Samuel Langhorne Clemens, "Mark Twain", was born in Florida, Missouri on November 30, 1835 to a Tennessee country merchant, John Marshall Clemens (August 11, 1798 - March 24, 1847), and Jane Lampton Clemens (June 18, 1803 - October 27, 1890). He was the sixth of seven children.
Only three of his siblings survived childhood: his brothers Orion (July 17, 1825 - December 11, 1897) and Henry (July 13, 1838 - June 21, 1858) and his sister Pamela (September 19, 1827 - August 31, 1904). His sister Margaret (May 31, 1830 - August 17, 1839) died when Twain was four years old, and his brother Benjamin (June 8, 1832 - May 12, 1842) died three years later. Another brother, Pleasant (1828-1829), died at the age of six months. He was born two weeks after the closest approach to Earth of Halley's Comet.

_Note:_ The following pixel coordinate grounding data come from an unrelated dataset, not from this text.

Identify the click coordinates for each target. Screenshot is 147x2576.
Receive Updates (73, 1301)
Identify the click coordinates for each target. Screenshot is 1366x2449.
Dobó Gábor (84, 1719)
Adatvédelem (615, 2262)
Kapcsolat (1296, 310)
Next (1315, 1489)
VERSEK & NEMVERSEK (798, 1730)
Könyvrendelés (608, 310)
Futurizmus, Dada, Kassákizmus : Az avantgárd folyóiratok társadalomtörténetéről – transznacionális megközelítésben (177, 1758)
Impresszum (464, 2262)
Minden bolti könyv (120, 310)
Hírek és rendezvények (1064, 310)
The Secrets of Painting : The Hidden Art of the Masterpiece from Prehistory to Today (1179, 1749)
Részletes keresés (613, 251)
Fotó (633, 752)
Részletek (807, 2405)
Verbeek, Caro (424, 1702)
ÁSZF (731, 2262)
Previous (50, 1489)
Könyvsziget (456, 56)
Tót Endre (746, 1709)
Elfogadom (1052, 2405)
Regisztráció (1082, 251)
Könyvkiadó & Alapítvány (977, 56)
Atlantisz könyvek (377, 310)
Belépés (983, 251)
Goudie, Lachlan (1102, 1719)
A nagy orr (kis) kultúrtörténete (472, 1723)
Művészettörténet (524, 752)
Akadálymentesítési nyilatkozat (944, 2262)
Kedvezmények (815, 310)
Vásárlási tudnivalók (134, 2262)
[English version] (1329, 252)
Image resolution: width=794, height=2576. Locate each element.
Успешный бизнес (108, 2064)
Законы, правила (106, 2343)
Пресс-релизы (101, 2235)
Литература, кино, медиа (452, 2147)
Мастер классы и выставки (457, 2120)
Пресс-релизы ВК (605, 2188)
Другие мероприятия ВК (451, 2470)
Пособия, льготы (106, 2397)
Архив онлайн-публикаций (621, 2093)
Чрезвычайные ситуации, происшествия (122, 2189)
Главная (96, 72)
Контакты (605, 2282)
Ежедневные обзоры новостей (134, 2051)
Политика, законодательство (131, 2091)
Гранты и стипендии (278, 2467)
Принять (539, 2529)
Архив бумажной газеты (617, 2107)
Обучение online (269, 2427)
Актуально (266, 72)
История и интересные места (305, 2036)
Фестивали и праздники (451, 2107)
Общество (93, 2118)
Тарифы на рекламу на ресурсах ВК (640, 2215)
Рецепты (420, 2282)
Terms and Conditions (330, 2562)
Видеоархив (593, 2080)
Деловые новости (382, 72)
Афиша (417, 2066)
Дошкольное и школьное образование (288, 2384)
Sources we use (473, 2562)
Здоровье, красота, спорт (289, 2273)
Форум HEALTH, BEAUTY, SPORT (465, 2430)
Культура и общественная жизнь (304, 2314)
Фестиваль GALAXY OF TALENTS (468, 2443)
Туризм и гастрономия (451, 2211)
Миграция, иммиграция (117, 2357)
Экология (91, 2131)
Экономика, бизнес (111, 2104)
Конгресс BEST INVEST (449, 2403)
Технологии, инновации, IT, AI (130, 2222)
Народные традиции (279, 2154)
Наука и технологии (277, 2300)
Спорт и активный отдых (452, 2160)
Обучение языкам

When Twain was four, his family moved to Hannibal, a port town on the Mississippi River that would serve as the inspiration for the fictional town of St. Petersburg in The Adventures of Tom Sawyer and Adventures of Huckleberry Finn. At that time, Missouri was a slave state in the Union, and young Twain became familiar with the institution of slavery, a theme he later explored in his writing.
In March 1847, when Twain was 11, his father died of pneumonia. The following year, he became a printer's apprentice. In 1851, he began working as a typesetter and contributor of articles and humorous sketches for the Hannibal Journal, a newspaper owned by his brother, Orion. When he was 18, he left Hannibal and worked as a printer in New York City, Philadelphia, St. Louis and Cincinnati. He joined the union and educated himself in public libraries in the evenings, finding wider sources of information than he would have at a conventional school. At 22, Twain returned to Missouri. On a voyage to New Orleans down the Mississippi, the steamboat pilot, Horace E. Bixby, inspired Twain to likewise pursue a career as a steamboat pilot; it was a richly rewarding occupation with wages set at $250 per month, equivalent to $155,000 a year today.